Encoder-only transformers are common when the task requires understanding an input rather than generating text token by token.

Examples include:

| Model family | Main use |
|---|---|
| BERT-style encoders | Text understanding |
| RoBERTa-style encoders | Stronger masked-language pretraining |
| Sentence transformers | Embeddings and retrieval |
| Vision transformers | Image classification and visual representation |
| Audio encoders | Speech and audio representation |
| Multimodal encoders | Joint image-text or audio-text representation |

These models differ in data, pretraining objective, tokenizer, positional method, architecture size, and downstream task.

### Encoder Versus Decoder

An encoder sees the full input. A decoder generates outputs autoregressively.

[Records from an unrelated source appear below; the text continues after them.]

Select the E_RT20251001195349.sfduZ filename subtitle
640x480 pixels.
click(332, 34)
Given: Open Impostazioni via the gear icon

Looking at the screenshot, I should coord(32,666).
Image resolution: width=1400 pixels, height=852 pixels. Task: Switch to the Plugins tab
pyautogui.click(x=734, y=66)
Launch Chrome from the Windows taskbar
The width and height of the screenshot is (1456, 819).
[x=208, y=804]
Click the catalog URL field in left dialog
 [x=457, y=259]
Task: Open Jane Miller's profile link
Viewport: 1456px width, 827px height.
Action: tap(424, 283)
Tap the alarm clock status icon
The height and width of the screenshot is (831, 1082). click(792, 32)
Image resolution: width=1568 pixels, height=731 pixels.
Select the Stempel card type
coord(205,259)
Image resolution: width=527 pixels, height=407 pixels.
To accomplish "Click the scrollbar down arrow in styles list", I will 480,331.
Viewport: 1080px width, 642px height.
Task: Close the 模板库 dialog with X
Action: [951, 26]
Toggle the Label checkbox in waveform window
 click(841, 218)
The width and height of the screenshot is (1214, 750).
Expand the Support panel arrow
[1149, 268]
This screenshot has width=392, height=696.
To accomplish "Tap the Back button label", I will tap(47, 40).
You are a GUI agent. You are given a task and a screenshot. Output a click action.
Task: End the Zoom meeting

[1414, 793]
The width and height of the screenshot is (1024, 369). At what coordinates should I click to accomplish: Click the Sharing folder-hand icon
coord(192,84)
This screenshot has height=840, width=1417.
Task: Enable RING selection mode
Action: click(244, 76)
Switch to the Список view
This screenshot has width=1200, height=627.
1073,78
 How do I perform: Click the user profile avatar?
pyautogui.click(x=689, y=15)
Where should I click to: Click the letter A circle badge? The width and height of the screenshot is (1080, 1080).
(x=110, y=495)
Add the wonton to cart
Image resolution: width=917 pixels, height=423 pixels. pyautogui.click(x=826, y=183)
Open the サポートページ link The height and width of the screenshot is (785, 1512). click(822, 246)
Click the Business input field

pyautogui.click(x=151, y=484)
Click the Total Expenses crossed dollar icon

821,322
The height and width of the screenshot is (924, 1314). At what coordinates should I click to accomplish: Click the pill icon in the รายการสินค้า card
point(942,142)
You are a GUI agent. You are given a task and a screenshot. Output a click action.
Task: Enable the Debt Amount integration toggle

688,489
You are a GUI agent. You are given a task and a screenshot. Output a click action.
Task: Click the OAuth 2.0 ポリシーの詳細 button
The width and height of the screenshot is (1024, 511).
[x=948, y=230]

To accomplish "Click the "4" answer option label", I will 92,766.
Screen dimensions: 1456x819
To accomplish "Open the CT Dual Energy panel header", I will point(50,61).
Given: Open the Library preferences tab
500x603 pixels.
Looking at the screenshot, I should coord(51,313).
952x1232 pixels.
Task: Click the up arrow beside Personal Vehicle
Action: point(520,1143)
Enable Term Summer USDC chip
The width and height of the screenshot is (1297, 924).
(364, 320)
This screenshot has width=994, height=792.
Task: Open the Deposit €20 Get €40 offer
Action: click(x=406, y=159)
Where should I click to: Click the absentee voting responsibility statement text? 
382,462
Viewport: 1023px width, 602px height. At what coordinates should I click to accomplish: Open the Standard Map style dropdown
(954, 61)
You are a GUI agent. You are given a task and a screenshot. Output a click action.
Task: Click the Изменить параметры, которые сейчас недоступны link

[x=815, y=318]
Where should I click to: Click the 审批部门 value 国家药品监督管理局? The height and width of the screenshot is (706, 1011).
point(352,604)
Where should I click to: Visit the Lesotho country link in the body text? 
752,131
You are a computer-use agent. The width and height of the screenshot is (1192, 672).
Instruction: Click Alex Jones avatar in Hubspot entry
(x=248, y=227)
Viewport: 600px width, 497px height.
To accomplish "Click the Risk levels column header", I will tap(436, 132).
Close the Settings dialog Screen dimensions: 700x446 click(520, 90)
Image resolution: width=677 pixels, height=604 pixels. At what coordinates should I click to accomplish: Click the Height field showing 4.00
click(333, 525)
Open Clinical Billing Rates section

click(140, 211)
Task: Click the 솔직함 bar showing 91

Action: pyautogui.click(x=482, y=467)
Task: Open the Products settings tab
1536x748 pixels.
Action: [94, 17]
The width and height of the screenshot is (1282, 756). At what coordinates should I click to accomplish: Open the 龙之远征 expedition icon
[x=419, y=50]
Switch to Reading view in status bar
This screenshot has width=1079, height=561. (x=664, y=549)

| Property | Encoder | Decoder |
|---|---|---|
| Attention mask | Usually bidirectional | Usually causal |
| Main task | Understand input | Generate output |
| Common output | Contextual representations | Next-token logits |
| Example use | Classification, retrieval, tagging | Language modeling, text generation |

Encoder-decoder models combine both. The encoder processes the source sequence. The decoder generates the target sequence while attending to encoder outputs.

### Summary

A transformer encoder maps an input sequence to contextual representations. Each layer contains bidirectional multi-head self-attention, a position-wise feedforward network, residual connections, and layer normalization.

Encoder models are well suited to tasks where the full input is available: classification, tagging, retrieval, ranking, image recognition, and representation learning.

In PyTorch, a basic encoder can be built from `nn.MultiheadAttention`, `nn.LayerNorm`, feedforward layers, residual connections, and padding masks.